Initialement le qiqong est «un ensemble coordonné et structuré de techniques respiratoires, de méditation et de gymnastique, présenté de manière simple et concrète et souvent à l'aide d'illustrations. Toute personne peut essayer de le pratiquer sans obligation de croire dans le maître ni d'adhérer à sa lignée».
Une pratique qui laisse donc une grande liberté dont les bienfaits sur la santé sont reconnus scientifiquement. Pourtant peu à peu il y a un glissement vers quelque chose de plus ésotérique qui confine au paranormal ce qui a contribué à discrédité la pratique. Un mouvement notamment a pris une ampleur nationale et a eu une grande influence : le Falun gong qui n'est autre qu'un mouvement sectaire. On passe d'un objectif simple: demeurer en bonne santé à quelque chose de beaucoup plus ésotérique: la purification du cœur et le salut spirituel. L'idéologie religieuse remplace la pratique corporelle et l'aspect thérapeutique. La pratique physique est reléguée au second plan, il faut lire le livre (le Zhuan Fallun) et apprendre la grande loi. L'idéologie s'appuie sur un refus du monde moderne et des nouvelles technologies qui seraient l'instrument destiné à nous asservir afin que les extraterrestres puissent posséder nos corps !
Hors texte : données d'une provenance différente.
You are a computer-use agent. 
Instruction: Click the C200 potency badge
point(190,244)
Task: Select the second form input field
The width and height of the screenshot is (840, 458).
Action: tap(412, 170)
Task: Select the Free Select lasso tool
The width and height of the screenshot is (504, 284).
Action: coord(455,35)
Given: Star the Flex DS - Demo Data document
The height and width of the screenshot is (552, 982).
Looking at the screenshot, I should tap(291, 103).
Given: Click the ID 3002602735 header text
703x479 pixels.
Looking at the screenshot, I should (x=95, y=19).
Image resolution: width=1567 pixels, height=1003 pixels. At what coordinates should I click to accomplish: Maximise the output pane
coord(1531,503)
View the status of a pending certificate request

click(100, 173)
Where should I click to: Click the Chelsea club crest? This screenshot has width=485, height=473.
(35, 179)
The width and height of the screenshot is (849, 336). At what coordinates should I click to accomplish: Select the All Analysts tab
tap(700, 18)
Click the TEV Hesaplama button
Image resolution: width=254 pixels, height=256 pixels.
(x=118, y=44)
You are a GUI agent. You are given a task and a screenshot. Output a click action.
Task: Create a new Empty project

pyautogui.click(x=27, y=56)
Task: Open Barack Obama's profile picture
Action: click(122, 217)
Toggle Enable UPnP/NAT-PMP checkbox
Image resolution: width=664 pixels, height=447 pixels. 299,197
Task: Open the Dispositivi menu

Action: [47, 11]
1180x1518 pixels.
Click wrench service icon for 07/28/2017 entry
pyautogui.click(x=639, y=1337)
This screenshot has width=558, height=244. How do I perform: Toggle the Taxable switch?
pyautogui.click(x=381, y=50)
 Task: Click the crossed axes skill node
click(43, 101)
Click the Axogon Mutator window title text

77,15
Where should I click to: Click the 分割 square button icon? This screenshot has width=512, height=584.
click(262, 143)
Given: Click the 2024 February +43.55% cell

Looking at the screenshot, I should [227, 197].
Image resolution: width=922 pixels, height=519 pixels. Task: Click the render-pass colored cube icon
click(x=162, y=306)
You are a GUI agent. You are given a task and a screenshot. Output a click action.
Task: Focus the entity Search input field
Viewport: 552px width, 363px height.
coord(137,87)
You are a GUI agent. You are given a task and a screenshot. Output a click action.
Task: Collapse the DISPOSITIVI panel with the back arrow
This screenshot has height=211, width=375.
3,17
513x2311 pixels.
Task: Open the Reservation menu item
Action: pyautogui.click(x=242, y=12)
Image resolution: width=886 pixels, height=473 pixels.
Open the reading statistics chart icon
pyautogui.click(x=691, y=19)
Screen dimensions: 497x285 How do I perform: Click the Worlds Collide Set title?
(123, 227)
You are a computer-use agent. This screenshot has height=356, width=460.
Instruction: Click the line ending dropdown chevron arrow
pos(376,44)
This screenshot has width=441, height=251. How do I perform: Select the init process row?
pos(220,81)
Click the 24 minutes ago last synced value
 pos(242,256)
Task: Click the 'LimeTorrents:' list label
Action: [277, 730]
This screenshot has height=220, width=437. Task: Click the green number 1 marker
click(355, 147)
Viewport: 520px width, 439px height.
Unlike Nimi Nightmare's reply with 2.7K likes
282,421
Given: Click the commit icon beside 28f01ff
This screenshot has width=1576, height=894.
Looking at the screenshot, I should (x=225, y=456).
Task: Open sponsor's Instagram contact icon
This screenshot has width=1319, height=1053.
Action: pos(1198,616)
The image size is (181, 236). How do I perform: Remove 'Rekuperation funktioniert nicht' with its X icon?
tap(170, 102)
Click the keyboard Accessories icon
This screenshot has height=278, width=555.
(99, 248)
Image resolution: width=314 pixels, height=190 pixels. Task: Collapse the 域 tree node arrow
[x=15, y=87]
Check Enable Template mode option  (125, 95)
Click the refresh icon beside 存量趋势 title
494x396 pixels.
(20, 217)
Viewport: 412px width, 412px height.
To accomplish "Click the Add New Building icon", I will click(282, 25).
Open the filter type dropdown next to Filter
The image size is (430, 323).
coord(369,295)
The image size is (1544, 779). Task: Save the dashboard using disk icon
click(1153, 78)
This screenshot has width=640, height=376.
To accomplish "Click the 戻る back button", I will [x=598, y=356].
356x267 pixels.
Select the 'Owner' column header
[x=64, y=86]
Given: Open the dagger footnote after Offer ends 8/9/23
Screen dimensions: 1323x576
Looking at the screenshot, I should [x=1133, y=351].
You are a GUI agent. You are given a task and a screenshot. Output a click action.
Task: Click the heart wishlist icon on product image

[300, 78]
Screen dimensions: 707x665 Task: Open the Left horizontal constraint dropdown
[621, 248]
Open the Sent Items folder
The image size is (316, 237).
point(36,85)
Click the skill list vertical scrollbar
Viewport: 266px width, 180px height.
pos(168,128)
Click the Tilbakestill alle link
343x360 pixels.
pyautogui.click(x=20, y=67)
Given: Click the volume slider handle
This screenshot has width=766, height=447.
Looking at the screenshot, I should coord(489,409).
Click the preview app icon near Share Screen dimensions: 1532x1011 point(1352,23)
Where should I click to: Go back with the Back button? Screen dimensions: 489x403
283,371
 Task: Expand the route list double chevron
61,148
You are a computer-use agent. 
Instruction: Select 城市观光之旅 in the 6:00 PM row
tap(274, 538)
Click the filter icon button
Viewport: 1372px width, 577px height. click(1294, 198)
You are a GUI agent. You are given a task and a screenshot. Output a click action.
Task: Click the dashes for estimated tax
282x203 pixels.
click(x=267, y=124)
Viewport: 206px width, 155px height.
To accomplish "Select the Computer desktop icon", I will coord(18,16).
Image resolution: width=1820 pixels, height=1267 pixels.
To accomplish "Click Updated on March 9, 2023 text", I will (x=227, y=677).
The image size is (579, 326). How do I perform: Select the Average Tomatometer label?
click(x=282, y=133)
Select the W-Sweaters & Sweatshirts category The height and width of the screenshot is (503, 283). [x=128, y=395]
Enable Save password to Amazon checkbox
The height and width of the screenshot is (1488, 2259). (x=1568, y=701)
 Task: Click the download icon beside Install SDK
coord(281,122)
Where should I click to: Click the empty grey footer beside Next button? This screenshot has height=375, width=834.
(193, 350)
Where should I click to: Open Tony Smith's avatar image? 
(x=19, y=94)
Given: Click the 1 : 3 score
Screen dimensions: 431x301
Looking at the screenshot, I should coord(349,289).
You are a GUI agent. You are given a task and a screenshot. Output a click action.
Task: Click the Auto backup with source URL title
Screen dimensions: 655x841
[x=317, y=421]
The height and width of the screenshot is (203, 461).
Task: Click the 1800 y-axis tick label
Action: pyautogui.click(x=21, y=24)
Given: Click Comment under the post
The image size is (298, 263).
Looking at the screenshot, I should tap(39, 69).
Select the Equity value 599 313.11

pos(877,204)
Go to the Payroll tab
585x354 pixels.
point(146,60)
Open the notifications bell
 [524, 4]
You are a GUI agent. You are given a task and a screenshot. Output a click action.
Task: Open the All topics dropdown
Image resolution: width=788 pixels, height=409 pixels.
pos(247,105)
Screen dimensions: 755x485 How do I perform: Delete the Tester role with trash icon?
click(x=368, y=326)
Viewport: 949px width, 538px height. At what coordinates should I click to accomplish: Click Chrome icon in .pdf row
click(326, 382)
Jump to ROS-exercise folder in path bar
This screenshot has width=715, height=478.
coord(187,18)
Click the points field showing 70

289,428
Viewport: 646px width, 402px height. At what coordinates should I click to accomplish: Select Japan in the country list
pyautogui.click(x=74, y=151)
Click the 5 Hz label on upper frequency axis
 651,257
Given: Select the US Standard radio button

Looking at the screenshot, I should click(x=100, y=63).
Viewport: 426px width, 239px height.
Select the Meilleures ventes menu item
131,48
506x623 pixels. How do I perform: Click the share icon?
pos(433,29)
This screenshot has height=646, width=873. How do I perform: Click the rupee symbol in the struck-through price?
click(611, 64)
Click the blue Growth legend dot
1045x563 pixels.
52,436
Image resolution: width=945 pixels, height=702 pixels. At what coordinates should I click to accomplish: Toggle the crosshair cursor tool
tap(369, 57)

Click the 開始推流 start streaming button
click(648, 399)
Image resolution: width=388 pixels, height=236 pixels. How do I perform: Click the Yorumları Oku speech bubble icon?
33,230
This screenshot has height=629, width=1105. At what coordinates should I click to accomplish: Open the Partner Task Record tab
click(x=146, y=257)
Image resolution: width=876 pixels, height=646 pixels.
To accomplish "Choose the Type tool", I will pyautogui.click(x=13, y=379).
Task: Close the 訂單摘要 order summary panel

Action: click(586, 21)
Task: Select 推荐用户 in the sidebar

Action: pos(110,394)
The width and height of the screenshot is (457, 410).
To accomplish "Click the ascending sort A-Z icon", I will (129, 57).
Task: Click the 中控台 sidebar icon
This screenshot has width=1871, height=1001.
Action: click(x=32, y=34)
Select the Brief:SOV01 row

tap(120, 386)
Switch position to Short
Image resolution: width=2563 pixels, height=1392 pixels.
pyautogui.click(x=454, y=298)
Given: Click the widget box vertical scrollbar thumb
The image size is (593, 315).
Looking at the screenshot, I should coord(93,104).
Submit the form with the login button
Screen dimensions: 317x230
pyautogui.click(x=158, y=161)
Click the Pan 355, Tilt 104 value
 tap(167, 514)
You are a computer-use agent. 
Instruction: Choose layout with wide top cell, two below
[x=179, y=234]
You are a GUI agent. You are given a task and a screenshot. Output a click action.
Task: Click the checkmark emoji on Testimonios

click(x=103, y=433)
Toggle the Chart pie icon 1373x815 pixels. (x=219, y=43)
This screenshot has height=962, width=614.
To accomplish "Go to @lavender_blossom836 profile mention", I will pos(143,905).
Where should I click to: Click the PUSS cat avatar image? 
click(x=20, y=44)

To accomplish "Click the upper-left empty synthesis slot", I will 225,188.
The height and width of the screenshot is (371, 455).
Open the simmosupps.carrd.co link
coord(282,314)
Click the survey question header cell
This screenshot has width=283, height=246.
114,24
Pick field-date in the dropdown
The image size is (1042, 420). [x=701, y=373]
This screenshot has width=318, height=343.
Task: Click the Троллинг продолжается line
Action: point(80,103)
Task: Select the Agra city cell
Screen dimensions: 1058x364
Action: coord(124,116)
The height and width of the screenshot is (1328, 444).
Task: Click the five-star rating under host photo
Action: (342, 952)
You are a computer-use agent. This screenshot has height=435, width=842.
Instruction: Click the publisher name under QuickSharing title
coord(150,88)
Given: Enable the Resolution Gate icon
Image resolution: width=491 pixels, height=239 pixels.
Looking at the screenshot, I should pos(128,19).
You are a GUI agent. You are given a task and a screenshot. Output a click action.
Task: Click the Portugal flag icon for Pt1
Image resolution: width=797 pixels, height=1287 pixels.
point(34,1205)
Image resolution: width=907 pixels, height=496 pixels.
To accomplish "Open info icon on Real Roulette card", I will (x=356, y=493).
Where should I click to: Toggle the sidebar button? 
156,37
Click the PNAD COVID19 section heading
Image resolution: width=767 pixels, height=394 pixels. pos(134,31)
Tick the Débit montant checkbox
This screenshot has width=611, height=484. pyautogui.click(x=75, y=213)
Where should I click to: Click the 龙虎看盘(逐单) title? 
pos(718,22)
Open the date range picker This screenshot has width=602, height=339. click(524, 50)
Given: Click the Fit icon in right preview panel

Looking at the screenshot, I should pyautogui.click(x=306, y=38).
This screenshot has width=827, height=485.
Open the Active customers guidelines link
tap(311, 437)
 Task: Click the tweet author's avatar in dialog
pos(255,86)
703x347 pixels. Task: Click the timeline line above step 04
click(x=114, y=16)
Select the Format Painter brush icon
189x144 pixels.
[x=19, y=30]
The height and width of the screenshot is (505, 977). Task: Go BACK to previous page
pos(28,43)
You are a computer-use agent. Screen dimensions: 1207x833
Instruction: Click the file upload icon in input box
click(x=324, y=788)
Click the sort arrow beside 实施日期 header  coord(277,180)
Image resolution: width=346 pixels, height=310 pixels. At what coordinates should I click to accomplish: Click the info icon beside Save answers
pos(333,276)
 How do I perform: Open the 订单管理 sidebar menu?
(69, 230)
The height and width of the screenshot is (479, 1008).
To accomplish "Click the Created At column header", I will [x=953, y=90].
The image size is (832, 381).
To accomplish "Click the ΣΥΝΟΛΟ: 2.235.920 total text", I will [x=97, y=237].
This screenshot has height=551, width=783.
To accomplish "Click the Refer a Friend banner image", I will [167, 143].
Li Hongzhi créateur de ce mouvement se présentait d'ailleurs comme le sauveur de l'humanité. Au-delà de l'amalgame entre qiqong et religion on tombe complètement dans la dérive sectaire.

Heureusement, par ailleurs le qiqong a continué à se développer en dehors de toute considération politique ou religieuse, son essence ne se trouvant ni dans l'un ni dans l'autre. Il n'en est toutefois pas ressorti indemne. Cette pratique ancienne ne s'est pas perdue malgré les nombreuses tentatives de récupération qui dénotent d'ailleurs de son importance aux yeux des Chinois. Elle garde pourtant encore aujourd'hui les stigmates de ce passif ; une connotation religieuse et ésotérique lui colle à la peau alors même que ses bienfaits sont aujourd'hui reconnus scientifiquement et utilisés dans le milieu médical, notamment pour atténuer la douleur et maintenir une activité physique chez les personnes affaiblies.